Public service announcement: Check your MySQL backup!

This is the command I use as a cron job for a daily rolling backup of my main XF database. Each day it replaces the day of the week as a new backup, and writes over the backup done the same day the previous week. Everything is automatically backed up once a day via my VPS provider (Linode), and once a week I download a copy to my local hard drive (for cloud and two other types of backup).

This is with Ubuntu 18.04.3.

(uncompressed)
mysqldump --opt --default-character-set=utf8mb4 -u'ADMINACCT' -p'PASSWORD' xenforo > /var/www/html/MYDOMAIN/mysql_backups/xenforo-backup-$(date +\%F).sql

(compressed)
mysqldump --opt --default-character-set=utf8mb4 -u'ADMINACCT' -p'PASSWORD' xenforo | gzip -c > /var/www/html/MYDOMAIN/mysql_backups/xenforo-backup-$(date +\%F).sql.gz

Works a charm.

ADMINACCT = your admin login account name
PASSWORD = your admin password
MYDOMAIN = domain where database operates

Here's the output.
Screen Shot 2020-02-19 at 3.49.14 PM.webp
 
Right,

My server is running cPanel 86.0.14 (MariaDB 10.3.22). Like some people, I tried doing a backup both with and without this added to my.cnf (and MySQL rebooted):
Code:
[mysqldump]
default-character-set=utf8mb4

Either way it adds in:

/*!40101 SET character_set_client = utf8 */;

When I check to see if the Emoji is there, it is, both ways! The collation is still utf8mb4_general_ci too.

1584537674277.png

So do you think it was a bug that is now fixed? And if so, what are the chances of this error happening again?

cheers,

Alex
 
I managed to do this when moving my forum over to Centminmod (thanks @eva2000 for a superfast LEMP stack)

All posts/threads/messages/whatever from a year back (when we did XF1.5->XF2 upgrade) had emojis showing as ?

I noticed this too late (2 days after migration) and wasn't able to simply roll back the database (because of new threads/posts etc)

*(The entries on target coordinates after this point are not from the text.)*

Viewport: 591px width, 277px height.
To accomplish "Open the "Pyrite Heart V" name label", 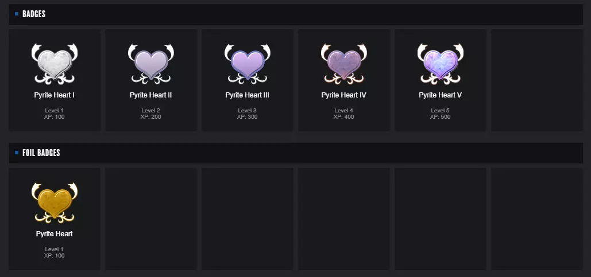I will pos(440,95).
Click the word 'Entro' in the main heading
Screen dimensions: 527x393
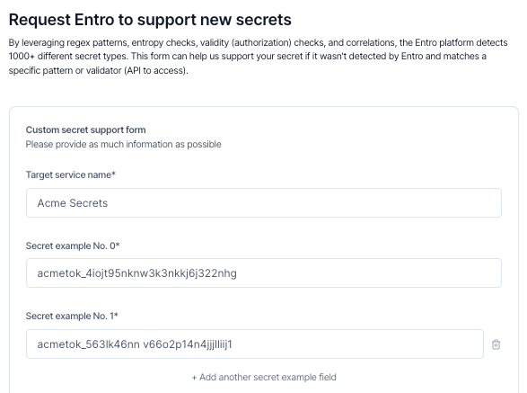tap(94, 20)
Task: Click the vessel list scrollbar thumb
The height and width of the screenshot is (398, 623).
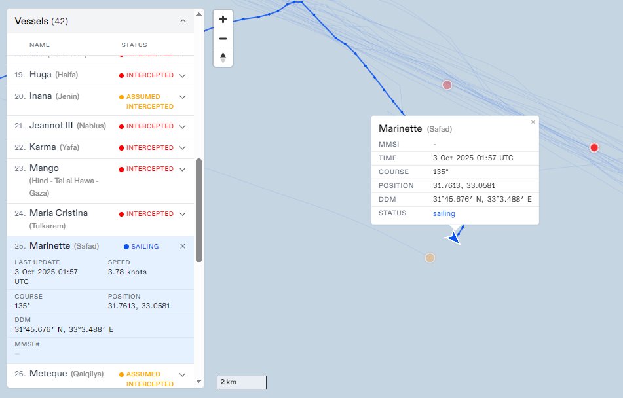Action: (x=198, y=209)
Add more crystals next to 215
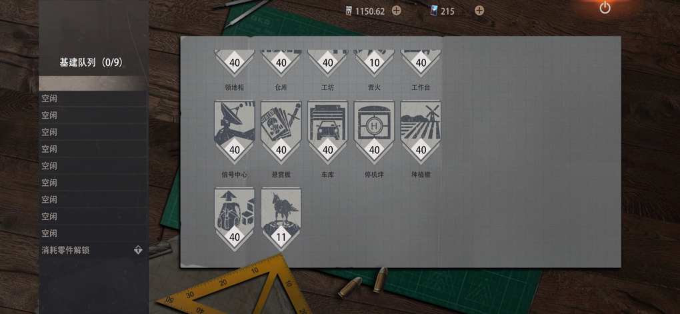Image resolution: width=680 pixels, height=314 pixels. pyautogui.click(x=479, y=11)
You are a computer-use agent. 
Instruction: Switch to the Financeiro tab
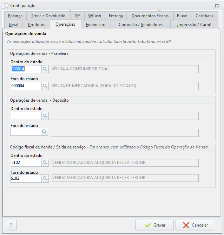95,25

Luckily I still had the old database up and running and could do the following "merge dump" on original server:
Code:
mysqldump --skip-add-drop-table --no-create-info --no-create-db --replace --default-character-set=utf8mb4 -u USERNAME -p DBNAME xf_post xf_thread xf_profile_post xf_profile_post_comment xf_poll_response xf_poll xf_conversation_message xf_unfurl_result > dump.sql

Then I copied the file over and ran this on the new server:
Code:
mysql --default-character-set=utf8mb4 -u USERNAME -p DBNAME < dump.sql

Which then replaced the previously wrongly imported data with correct encoding, while still allowing newly added threads/posts/messages stay intact.

Hope that helps someone who notices this too late! :)

I guess if you still have the original dump available, you could restore it in an identical environment and then do the above dump command to get a "merge dump", your mileage might vary :D
 
Having moved servers today, we learned that our MySQL backups were subtly corrupted by an insidious issue that can be difficult to spot until it's too late.

All emoji and high-ascii characters in our database dumps were invalid.

This is due to a behaviour in mysqldump, which defaults the client character set to UTF8 instead of using UTF8MB4 when necessary.

To check if you are affected, review your MySQL dump SQL files and look for lines that look like this: /*!40101 SET character_set_client = utf8 */;

If you find one, your mysqldump command is not being told to use UTF8MB4, and the emoji data in your database dump will be corrupt.

To fix it, either add the argument --default-character-set=utf8mb4 to your mysqldump command, or else update the appropriate MySQL config file with the following:
Code:
[mysqldump]
default-character-set=utf8mb4
This public service update was brought to you by the letter 🦄
Hi, Kier.

I recently got trapped by this issue.
I helped my friend migrating his site from one server to another server. Both server uses AAPanel.
AAPanel supports direct site migration (with databases and misc settings together).
However, it does not support keeping utf8mb4 data intact during transmission.
It appears that only utf8mb3-supported contents are transmitted intact.

Here's my question for XF 2.2.5:
By default, does XF 2.2.5 default system data (in MySQL) include utf8mb4-only characters (like emoji, high-ascii, etc.)?
// This excludes user-generated contents since Simplified Chinese ideographs are almost covered by utf8mb3, except some extremely-rarely-used ideoglyphs which are totally unnecessary to be used in his board.

Warm Regards,
 
I've had $config['fullUnicode'] = false; in my config from the start. I only need to be concerned about this if I decide to allow emojis, correct?
 
I've had $config['fullUnicode'] = false; in my config from the start. I only need to be concerned about this if I decide to allow emojis, correct?
Certain kanji glyphs in Japanese are not supported by UTF8mb3 at all, requiring UTF8mb4.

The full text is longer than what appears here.